The fundamental problem here is government employees are using a combination of their email and a weak password for login credentials. Hackers are finding the former and breaking the latter. That’s why that all it takes is one successful phishing email to compromise an organization.
“There are massive amounts of information available on the Internet from various data breaches, and these data allow attackers to easily identify and correlate a variety of personal information,” Ken Westin, senior security analyst at Tripwire, told Infosecurity. “Personal email addresses, social media accounts and other data may also be available, as well as work email and login credentials from other breaches.”
Pastebin searches bring up a number of compromised accounts from recent breaches, but it's likely these credentials are no longer valid. However, many threat actors have sophisticated abilities that correlate personal data from a variety of sources, including Pastebin and other similar sites.
“While an email address is certainly not a secret, the wide distribution of employee email addresses certainly makes the criminals' jobs a little easier,” said Tim Erlin, director of IT security and risk strategy at Tripwire. “Reuse of passwords can be a huge problem for anyone, but for a government employee, the consequences might have national security implications. All organizations should be employing strong authentication to mitigate this threat.”
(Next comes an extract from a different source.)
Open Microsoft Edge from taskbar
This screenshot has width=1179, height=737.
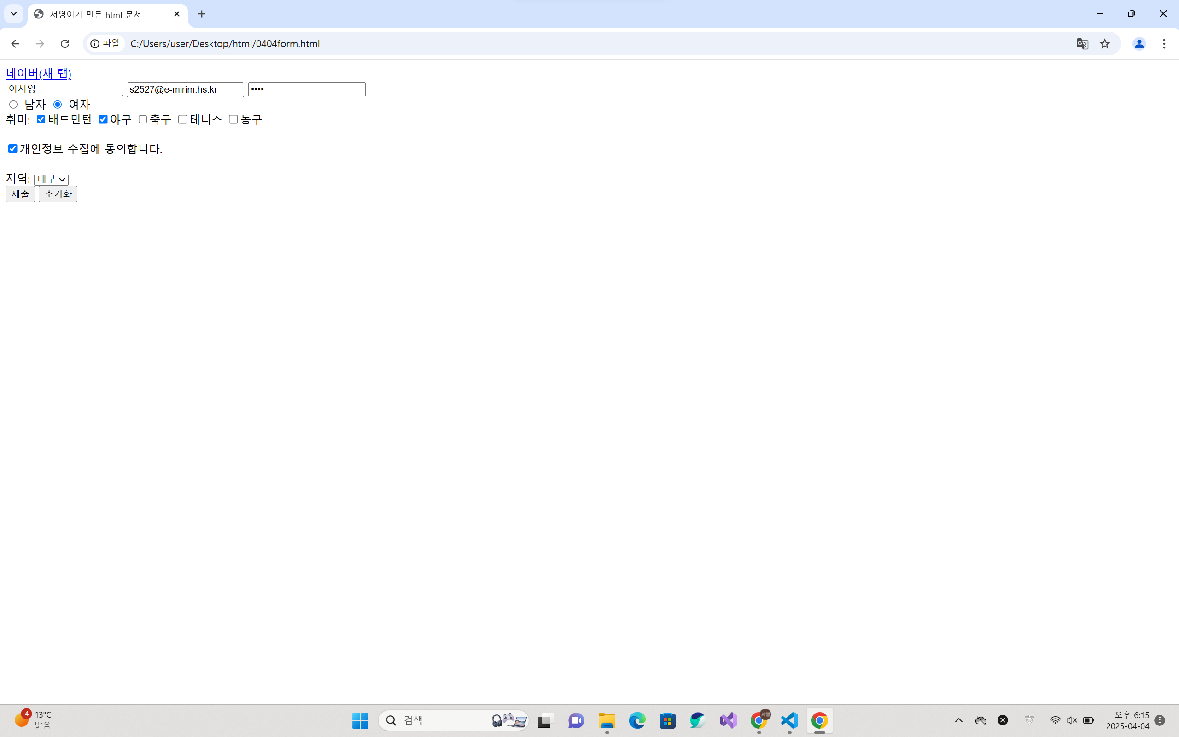click(x=637, y=720)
Igor Baikalov, chief scientist at Securonix, added that this situation shouldn’t be surprising.
“Yes, there are millions of user credentials posted on the Web, and hundreds of millions more available for sale,” he said. “You don't really need CIA-backed technology to scan those for .gov emails, and you most likely will find a lot more than a few hundred of them.”
He added, “In fact, security-conscious companies have been doing just that for years: scanning every known dump site for their employees' credentials (based on work email) and other company data (credit card or account numbers) that might be posted up for sale.”